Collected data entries
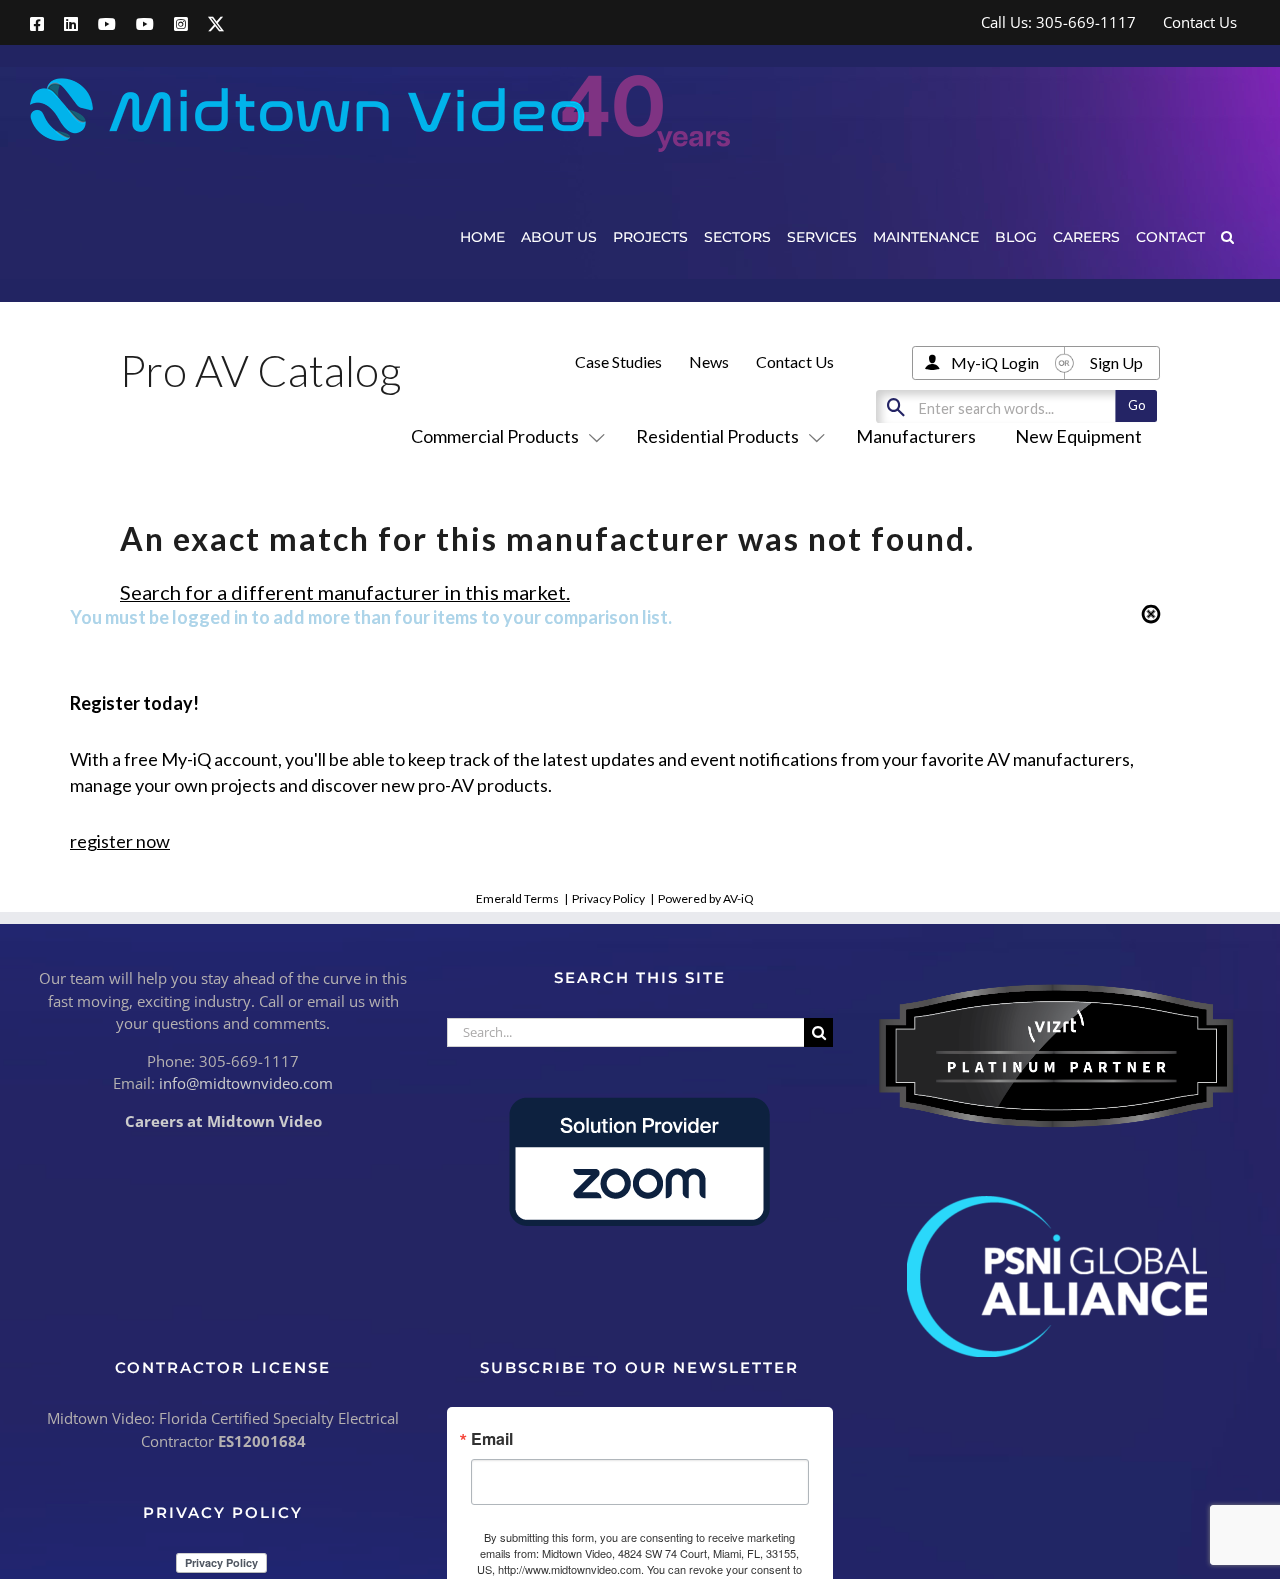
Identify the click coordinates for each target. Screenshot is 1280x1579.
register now (120, 841)
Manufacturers (916, 436)
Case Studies (618, 361)
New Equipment (1078, 436)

Task prompt:
Take the line containing "register now (120, 841)" as the start and the last line of the data as the end, and reproduce that range exactly.

Expected answer:
register now (120, 841)
Manufacturers (916, 436)
Case Studies (618, 361)
New Equipment (1078, 436)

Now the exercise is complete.